Your task
Find each line below that contains the word "height", treating uppercase and lowercase as different, and copy those lines.
:: Data to use
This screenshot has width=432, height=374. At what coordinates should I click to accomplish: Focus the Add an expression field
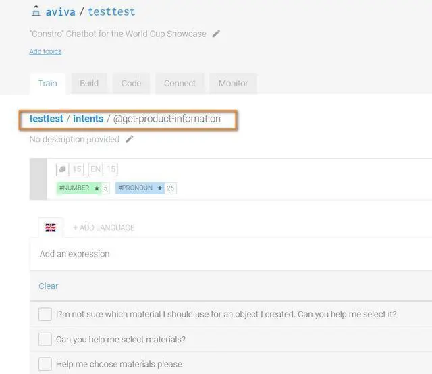(x=231, y=254)
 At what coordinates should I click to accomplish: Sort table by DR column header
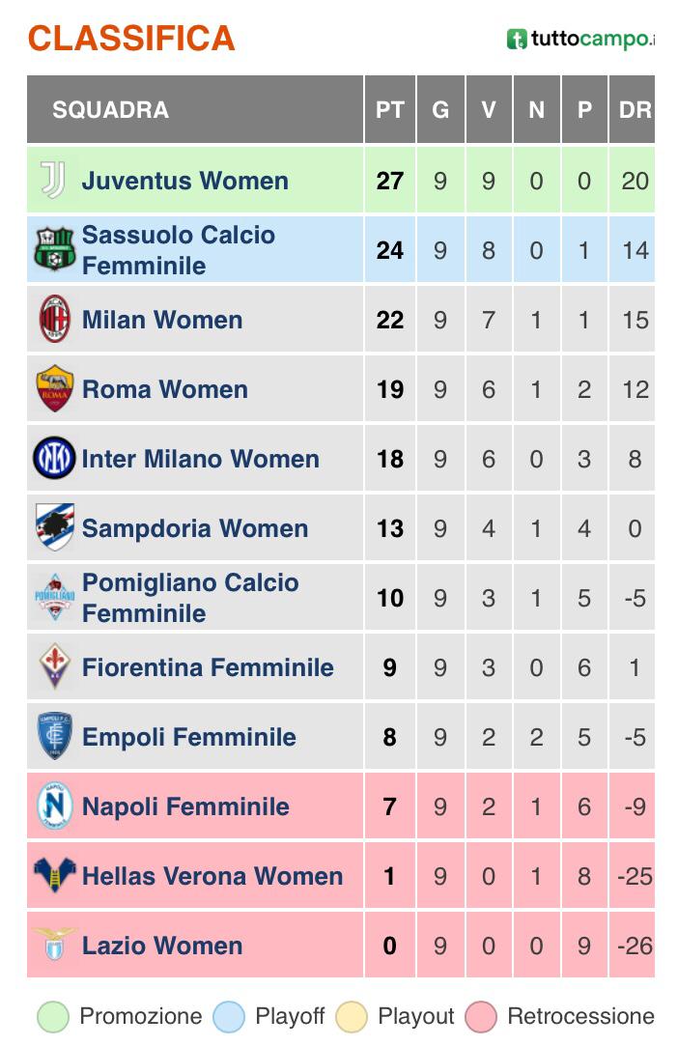[x=633, y=109]
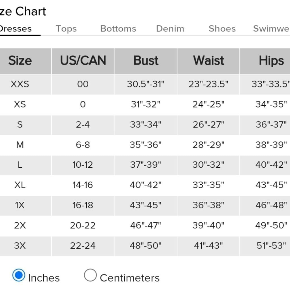Click the 37"-39" bust cell for L
Image resolution: width=290 pixels, height=290 pixels.
tap(146, 165)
::::
Answer to the task
This screenshot has width=432, height=374. At what coordinates should I click to accomplish: Focus the Add an expression field
Image resolution: width=290 pixels, height=290 pixels.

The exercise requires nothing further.